Cold Fusion and the Future
Part 1 - Revolutionary Technology
by Jed Rothwell
(Originally Published January-February, 1997 In Infinite Energy
Magazine Issue #12)
continued from page 1
Takes Getting Used To
Martin Fleischmann once said that cold fusion
is like an old bicycle: you have to get used to it before you can
believe it. The ramifications of cold fusion also take time to sink
in. It is surprising how many experts overlook them at first. I
have discussed cold fusion with petroleum experts several times.
They begin by saying that it will not matter in the long run if
the market for oil fuel dwindles away, because oil has many other
uses as an industrial raw material for things like plastic. At present,
19% of oil is used in nonenergy applications, but experts say that
the market will grow in the future.
Clarke has said that in the future oil will
be too valuable to burn. Hal Puthoff said that in a meeting, the
presidents of Pennzoil, Texaco, Marathon, Coastal, and other oil
companies told him they would welcome zero-cost energy. He paraphrased
them: "When we take our precious resource out of the ground to make
nylons, plastics, drugs, etc., we don't use up much and we have
a large profit margin. When we take it out of the ground to power
automobiles and heat people's homes, it's like heating your home
by burning van Goghs and Picassos. Please take this burden off our
industry. And, by the way, let us buy some to make our refineries
more efficient." With all due respect, I think they were kidding
him. I cannot believe these executives would be so sanguine at the
prospect of losing 81% of their business. They get the same amount
of money per barrel whether people burn the stuff or make nylon
out of it.
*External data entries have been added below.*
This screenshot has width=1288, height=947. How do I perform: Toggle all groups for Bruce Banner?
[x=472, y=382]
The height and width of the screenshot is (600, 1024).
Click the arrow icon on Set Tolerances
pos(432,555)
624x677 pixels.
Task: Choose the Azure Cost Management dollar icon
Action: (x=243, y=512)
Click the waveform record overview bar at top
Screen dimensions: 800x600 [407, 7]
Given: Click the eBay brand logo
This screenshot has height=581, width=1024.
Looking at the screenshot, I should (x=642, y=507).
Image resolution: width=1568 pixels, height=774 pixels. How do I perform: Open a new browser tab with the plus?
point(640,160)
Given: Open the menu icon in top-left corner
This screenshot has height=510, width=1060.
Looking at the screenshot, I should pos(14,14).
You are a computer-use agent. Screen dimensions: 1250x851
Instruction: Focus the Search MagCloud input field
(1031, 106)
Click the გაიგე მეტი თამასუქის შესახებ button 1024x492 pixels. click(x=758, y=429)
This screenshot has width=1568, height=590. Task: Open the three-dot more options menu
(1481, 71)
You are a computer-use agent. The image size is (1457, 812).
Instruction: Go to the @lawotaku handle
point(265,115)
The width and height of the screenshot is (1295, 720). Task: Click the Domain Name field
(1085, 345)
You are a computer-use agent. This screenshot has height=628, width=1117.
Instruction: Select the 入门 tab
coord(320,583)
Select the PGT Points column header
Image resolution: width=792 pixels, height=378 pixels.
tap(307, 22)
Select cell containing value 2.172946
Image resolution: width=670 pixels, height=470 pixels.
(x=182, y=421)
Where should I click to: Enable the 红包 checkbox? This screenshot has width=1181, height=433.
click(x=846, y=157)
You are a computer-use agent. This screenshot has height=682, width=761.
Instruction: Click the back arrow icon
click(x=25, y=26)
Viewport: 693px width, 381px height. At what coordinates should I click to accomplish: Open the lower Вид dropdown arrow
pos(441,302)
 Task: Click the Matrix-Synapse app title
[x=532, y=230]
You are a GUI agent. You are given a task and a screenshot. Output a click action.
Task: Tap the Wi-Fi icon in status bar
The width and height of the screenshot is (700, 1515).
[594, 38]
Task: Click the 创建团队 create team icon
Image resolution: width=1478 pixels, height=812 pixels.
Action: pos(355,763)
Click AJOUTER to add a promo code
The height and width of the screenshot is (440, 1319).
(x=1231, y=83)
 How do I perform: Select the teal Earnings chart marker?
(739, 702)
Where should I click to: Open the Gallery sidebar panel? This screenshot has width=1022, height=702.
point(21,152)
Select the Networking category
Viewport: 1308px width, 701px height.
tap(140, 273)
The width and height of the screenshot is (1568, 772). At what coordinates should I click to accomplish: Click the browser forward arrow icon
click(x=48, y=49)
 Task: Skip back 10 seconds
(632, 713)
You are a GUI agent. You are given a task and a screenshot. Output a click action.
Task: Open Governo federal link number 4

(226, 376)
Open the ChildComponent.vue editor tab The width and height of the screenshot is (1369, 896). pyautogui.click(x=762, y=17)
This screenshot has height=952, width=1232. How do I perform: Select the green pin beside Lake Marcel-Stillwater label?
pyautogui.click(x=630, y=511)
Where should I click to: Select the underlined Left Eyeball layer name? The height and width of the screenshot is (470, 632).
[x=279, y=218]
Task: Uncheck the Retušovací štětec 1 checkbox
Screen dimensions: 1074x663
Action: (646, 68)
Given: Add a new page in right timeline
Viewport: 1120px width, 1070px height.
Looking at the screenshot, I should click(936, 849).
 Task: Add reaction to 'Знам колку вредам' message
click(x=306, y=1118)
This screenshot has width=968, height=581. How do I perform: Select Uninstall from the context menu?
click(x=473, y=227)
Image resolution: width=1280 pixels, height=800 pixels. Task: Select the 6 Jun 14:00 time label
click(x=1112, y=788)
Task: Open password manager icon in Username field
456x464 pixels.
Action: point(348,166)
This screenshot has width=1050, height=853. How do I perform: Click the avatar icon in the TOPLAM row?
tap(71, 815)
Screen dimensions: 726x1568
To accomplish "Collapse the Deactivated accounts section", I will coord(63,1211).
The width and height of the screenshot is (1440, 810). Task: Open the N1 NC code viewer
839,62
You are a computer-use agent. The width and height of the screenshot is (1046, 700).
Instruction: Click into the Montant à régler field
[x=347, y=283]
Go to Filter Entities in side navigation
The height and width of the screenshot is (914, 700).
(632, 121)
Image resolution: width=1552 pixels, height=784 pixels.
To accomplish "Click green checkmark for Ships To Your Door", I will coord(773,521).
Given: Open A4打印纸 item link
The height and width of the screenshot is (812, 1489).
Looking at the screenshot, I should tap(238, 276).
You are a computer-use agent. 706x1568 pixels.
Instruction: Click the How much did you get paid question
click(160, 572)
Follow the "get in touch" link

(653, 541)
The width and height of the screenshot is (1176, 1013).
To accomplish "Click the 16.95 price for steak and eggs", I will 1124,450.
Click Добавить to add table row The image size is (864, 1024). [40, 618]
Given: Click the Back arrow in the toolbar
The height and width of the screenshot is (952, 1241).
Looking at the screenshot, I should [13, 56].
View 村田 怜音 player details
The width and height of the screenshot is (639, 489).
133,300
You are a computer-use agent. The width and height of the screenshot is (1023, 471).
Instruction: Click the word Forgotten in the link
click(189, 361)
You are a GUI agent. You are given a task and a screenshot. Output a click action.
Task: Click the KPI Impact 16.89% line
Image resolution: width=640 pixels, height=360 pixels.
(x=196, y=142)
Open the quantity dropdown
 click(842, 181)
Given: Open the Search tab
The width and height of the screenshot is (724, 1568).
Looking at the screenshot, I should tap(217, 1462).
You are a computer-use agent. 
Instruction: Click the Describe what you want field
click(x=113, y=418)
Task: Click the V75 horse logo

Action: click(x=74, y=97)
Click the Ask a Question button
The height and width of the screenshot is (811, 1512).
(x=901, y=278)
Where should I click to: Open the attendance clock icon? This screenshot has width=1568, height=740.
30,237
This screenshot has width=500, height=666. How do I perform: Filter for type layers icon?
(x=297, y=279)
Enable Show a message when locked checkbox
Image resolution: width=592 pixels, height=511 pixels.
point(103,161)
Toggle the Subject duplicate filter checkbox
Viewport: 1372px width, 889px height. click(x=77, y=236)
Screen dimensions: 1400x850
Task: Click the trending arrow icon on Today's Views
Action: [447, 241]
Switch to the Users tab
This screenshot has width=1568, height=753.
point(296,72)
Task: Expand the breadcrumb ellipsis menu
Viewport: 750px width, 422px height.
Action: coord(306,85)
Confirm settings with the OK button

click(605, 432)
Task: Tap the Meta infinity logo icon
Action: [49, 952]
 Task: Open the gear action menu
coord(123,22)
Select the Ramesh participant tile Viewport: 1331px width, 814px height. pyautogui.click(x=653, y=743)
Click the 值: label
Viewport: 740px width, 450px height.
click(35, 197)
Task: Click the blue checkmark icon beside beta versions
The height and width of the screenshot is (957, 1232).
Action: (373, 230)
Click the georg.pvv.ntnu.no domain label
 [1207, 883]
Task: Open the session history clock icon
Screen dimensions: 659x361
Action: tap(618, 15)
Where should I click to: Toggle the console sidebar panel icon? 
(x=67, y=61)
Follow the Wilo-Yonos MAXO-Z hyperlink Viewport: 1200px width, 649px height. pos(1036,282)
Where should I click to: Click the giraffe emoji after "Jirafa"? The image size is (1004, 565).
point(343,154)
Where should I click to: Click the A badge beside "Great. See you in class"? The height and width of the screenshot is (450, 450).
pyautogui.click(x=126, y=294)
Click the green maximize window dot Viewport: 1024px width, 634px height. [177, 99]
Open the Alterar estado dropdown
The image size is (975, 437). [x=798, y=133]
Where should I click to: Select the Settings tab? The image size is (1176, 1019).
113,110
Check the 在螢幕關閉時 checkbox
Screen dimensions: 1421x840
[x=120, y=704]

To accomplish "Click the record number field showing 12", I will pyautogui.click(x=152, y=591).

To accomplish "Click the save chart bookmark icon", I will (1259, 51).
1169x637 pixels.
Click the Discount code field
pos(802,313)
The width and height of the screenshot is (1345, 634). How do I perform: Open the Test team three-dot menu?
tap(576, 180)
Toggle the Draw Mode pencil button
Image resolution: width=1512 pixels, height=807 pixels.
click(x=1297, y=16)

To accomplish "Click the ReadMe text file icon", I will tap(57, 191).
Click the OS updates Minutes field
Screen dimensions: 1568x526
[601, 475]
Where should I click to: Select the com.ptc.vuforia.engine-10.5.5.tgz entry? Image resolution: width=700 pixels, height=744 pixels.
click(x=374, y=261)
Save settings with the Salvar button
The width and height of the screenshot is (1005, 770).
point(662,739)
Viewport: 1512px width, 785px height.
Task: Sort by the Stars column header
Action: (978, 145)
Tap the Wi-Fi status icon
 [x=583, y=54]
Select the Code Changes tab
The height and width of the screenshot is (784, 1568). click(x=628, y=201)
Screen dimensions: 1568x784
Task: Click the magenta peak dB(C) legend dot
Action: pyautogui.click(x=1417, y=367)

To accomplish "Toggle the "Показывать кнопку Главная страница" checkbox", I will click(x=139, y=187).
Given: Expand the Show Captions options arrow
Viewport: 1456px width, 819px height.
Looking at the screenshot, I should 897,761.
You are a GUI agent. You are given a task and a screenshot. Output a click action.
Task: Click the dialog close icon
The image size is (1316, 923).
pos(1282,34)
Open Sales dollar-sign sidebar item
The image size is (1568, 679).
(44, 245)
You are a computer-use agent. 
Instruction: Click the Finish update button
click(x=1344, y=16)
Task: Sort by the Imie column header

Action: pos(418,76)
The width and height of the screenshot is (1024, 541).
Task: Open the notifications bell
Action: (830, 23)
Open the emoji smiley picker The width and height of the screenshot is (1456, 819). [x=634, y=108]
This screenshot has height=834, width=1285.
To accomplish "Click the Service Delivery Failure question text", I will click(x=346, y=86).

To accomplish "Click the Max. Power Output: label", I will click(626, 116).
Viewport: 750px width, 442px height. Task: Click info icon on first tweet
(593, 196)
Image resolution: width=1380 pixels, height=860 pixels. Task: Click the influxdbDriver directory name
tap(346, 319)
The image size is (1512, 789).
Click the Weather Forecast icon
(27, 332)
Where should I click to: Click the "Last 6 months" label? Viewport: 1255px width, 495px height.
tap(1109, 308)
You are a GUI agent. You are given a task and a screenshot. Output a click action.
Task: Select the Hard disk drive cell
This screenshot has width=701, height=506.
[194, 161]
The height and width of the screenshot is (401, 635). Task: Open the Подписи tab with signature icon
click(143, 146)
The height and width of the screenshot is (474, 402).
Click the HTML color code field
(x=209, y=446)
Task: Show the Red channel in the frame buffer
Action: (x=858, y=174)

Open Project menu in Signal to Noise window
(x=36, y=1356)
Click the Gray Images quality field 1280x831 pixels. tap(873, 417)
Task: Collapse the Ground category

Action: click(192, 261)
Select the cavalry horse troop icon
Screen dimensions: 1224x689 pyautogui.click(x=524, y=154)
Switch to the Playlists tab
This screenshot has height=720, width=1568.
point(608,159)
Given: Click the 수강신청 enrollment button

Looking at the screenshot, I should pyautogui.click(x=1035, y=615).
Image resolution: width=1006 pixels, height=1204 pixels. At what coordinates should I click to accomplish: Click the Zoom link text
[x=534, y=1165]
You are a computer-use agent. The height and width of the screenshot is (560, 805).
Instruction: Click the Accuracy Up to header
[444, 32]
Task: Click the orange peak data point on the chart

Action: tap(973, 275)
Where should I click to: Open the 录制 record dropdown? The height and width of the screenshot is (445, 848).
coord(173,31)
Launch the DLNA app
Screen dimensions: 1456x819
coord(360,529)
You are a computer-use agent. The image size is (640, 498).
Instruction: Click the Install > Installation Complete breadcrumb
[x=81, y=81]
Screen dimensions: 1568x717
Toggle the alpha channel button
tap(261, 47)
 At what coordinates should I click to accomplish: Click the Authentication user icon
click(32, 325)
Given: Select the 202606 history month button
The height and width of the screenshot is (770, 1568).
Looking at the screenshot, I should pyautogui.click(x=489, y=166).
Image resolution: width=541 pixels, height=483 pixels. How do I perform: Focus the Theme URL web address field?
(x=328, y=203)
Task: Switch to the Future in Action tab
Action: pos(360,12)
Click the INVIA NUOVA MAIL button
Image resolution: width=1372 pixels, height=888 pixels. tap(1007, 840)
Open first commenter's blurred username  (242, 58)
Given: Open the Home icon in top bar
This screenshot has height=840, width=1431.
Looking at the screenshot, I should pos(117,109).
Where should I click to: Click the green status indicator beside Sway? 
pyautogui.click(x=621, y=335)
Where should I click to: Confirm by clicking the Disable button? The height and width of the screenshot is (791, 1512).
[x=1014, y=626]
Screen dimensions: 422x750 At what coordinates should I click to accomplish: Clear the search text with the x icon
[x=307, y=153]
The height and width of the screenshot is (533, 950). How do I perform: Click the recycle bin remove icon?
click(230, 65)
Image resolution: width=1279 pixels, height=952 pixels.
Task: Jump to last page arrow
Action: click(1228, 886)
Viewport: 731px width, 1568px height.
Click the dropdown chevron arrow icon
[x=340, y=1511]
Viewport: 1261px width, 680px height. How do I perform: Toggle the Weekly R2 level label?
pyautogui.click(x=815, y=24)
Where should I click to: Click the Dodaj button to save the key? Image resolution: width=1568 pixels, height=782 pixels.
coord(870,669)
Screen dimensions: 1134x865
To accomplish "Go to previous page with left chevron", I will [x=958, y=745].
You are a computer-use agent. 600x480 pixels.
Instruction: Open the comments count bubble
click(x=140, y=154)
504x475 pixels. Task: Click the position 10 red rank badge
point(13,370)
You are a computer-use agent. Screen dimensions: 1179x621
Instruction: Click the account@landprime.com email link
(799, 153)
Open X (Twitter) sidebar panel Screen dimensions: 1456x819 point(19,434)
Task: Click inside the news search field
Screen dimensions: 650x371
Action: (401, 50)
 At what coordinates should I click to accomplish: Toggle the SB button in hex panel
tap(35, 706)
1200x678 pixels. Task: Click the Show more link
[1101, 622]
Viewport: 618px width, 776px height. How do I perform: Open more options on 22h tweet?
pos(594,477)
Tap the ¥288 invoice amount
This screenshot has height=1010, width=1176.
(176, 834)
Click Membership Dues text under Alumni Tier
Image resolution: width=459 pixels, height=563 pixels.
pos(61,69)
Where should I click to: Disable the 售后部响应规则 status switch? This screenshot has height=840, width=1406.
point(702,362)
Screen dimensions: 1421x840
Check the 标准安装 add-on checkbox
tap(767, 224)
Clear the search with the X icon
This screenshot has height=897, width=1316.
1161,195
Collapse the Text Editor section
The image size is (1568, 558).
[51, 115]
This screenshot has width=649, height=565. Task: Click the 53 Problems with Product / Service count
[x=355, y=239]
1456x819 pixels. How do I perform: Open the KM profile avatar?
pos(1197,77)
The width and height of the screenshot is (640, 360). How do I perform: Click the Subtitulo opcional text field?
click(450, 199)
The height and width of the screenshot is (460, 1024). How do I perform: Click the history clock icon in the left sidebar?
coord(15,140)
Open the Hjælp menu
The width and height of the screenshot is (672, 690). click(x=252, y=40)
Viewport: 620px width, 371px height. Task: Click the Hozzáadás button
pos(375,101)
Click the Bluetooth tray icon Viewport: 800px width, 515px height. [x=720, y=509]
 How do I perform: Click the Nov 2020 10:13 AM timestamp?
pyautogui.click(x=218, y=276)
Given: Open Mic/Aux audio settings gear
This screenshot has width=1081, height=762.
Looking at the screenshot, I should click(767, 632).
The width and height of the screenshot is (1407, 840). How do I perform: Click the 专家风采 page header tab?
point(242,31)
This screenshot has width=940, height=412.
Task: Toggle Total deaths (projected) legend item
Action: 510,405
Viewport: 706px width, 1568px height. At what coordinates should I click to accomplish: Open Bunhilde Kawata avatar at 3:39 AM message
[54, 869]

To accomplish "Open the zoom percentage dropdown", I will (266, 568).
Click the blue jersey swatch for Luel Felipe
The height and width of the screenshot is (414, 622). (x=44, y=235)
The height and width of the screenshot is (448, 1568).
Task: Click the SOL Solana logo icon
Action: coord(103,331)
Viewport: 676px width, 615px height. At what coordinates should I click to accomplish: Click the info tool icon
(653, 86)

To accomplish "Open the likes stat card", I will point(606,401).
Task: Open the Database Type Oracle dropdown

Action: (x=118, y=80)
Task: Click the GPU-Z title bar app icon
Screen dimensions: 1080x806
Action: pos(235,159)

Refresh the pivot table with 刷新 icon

Why should they care what the customer does? In any case,
I think they are wrong. They will lose 100% of their market. Oil
will be worth nothing. I have asked experts: "Could you synthesize
oil from raw materials? If I gave you carbon and water, could you
make any hydrocarbon petrochemical you like?" They say yes, but
it would take fantastic amounts of energy. It would be the most
uneconomical chemical plant on earth. It does not occur to them,
at first, that this would not be the case if energy costs nothing.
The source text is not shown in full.